§ **Input records**

■ ■ ■ ■ ■ ■ ■

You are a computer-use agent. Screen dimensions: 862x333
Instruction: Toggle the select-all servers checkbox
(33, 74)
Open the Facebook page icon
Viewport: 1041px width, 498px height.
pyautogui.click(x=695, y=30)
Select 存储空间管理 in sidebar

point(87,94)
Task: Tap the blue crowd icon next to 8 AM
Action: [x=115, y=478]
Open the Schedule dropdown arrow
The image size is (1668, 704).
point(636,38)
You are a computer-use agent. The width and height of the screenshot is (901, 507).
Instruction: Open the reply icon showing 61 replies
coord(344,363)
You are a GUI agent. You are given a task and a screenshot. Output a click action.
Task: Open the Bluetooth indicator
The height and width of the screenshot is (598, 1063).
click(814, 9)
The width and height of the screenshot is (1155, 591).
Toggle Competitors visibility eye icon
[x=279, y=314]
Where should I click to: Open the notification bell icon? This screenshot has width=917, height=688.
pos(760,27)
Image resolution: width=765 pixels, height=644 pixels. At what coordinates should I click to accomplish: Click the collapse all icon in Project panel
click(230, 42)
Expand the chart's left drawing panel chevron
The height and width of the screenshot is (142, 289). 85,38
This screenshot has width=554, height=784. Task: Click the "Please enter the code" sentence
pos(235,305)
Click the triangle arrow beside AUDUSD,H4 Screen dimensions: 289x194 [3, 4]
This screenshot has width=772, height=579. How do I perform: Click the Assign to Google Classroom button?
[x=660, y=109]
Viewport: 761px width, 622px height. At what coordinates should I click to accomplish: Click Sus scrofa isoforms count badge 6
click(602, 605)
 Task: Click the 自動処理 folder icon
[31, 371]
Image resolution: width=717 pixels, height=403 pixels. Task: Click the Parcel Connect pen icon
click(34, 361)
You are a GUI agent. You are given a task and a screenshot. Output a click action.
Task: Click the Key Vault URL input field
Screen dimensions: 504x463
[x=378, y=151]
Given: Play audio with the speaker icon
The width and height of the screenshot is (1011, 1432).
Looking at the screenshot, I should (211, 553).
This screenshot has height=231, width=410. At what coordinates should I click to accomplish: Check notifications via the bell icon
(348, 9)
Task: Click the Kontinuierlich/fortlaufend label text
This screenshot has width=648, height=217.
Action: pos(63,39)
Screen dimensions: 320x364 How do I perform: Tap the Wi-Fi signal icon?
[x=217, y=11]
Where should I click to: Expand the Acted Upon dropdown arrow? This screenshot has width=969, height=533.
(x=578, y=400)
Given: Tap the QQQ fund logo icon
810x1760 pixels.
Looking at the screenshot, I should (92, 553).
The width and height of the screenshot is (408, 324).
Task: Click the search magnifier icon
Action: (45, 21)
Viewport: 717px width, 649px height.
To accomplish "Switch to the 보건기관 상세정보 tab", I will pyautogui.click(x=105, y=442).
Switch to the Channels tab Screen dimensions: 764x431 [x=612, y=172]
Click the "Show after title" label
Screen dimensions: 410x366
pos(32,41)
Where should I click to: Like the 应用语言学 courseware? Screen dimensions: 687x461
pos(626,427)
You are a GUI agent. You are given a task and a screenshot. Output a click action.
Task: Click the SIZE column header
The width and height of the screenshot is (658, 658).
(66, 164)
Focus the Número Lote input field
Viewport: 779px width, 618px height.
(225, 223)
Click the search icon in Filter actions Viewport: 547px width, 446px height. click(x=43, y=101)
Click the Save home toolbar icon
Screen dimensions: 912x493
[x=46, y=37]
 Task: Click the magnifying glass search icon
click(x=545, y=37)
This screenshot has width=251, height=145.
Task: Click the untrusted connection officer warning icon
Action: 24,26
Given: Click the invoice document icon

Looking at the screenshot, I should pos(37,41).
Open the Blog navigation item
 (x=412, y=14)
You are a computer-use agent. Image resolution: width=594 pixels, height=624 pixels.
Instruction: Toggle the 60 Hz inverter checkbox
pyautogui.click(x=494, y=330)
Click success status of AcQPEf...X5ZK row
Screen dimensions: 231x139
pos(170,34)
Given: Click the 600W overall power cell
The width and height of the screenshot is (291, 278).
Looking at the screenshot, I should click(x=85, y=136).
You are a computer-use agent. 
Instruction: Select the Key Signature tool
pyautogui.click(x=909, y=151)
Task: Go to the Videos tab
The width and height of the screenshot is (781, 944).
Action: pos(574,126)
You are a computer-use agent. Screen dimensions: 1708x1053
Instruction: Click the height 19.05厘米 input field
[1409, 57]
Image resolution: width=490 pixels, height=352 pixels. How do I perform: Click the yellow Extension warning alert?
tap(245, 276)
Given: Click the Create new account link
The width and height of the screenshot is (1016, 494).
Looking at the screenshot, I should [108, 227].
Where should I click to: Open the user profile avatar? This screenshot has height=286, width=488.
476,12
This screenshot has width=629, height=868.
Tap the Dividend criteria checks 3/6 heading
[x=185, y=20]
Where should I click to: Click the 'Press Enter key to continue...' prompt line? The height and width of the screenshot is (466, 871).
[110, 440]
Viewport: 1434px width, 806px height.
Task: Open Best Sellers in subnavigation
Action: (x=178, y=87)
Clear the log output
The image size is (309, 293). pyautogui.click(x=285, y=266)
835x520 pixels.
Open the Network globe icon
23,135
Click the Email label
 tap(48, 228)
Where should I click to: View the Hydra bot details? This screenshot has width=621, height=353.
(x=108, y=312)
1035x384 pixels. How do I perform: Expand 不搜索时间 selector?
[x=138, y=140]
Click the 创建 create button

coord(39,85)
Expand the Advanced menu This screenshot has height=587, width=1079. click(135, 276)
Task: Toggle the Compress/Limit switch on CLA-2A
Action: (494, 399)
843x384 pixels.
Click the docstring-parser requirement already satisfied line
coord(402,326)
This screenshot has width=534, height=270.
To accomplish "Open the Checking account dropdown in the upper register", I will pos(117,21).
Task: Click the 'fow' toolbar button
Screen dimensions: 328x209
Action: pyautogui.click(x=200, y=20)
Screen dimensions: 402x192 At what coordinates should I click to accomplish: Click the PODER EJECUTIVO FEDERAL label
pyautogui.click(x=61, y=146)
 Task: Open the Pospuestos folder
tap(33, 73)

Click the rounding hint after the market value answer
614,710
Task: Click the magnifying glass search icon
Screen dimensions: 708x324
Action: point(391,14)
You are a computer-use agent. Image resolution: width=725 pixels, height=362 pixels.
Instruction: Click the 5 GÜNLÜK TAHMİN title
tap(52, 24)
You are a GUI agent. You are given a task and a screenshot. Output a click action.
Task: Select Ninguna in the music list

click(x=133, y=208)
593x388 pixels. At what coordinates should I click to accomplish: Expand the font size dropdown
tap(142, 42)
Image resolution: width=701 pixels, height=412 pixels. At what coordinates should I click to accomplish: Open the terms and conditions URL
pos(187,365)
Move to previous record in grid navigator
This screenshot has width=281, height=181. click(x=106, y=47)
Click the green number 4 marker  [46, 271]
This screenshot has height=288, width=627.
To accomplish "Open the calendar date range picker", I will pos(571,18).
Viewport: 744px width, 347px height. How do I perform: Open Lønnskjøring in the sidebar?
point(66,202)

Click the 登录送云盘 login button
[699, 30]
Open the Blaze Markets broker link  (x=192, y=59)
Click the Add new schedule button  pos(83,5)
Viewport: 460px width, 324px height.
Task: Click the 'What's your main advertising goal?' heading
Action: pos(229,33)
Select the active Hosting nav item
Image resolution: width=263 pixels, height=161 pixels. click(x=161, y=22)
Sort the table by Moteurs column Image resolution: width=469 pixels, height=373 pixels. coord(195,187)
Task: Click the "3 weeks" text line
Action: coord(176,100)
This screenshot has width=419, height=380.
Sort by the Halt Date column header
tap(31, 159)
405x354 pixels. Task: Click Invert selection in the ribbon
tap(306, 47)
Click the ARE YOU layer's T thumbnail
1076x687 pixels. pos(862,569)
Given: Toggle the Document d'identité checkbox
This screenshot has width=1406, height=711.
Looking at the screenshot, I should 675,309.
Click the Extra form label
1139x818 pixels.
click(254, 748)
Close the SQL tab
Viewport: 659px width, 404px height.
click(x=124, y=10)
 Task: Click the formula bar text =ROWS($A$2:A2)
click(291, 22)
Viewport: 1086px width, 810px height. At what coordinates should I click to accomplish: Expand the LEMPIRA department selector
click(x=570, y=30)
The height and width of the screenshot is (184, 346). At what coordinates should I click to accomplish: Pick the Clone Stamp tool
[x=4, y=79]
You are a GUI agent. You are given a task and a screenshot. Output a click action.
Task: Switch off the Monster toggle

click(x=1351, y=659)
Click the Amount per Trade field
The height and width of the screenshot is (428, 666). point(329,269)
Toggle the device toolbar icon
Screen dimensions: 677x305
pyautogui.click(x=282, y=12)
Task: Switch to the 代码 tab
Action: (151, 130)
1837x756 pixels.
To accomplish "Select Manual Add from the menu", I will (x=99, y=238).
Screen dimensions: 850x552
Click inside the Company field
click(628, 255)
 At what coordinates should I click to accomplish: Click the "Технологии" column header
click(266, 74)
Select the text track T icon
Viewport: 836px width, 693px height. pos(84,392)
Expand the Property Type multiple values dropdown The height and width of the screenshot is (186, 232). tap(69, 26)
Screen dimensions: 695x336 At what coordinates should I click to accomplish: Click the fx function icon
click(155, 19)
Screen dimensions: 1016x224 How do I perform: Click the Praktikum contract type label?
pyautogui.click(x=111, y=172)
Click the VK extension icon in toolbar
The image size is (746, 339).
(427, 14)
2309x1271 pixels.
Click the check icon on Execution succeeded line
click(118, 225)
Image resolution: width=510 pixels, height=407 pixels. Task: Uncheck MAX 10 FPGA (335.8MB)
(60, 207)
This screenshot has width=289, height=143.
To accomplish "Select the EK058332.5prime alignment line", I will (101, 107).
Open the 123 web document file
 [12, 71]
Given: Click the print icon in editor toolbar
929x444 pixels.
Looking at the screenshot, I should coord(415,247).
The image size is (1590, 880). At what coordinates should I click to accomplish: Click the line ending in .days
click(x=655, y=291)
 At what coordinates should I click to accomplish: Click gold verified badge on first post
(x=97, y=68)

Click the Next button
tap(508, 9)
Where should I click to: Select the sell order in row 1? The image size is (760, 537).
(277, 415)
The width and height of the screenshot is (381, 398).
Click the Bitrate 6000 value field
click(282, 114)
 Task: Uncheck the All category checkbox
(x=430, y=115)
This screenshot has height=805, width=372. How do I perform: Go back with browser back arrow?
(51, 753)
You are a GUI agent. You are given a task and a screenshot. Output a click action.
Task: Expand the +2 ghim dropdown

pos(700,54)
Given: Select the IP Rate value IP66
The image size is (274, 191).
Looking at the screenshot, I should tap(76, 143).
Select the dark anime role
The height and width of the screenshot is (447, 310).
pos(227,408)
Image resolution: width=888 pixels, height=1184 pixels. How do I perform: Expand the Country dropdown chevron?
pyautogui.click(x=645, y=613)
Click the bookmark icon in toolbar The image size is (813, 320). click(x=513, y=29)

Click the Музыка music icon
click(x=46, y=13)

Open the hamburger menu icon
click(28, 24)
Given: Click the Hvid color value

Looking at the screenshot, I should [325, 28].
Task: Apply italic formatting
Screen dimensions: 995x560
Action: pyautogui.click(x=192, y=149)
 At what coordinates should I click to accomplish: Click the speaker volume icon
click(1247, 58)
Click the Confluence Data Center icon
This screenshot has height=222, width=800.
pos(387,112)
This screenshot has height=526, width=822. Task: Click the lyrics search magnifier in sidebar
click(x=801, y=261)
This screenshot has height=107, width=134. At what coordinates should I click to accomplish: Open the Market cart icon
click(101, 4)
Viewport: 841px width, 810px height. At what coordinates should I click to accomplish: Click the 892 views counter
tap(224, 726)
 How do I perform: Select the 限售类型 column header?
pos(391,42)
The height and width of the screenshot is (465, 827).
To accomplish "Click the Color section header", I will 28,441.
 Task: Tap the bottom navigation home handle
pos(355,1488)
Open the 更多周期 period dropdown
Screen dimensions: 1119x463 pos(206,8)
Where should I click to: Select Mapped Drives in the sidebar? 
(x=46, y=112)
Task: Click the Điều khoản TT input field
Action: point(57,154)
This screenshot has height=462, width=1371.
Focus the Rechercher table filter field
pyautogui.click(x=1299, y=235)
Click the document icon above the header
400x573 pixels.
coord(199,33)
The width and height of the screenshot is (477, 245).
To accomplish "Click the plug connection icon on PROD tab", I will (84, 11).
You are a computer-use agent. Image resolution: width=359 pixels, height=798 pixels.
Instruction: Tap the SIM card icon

■ ■ ■ ■ ■ ■ ■

§ **What is needed**
Only the lines from the one containing "400x573 pixels." through the end of the material belong in the answer, each restated word for word.

§ **Answer to the problem**
400x573 pixels.
coord(199,33)
The width and height of the screenshot is (477, 245).
To accomplish "Click the plug connection icon on PROD tab", I will (84, 11).
You are a computer-use agent. Image resolution: width=359 pixels, height=798 pixels.
Instruction: Tap the SIM card icon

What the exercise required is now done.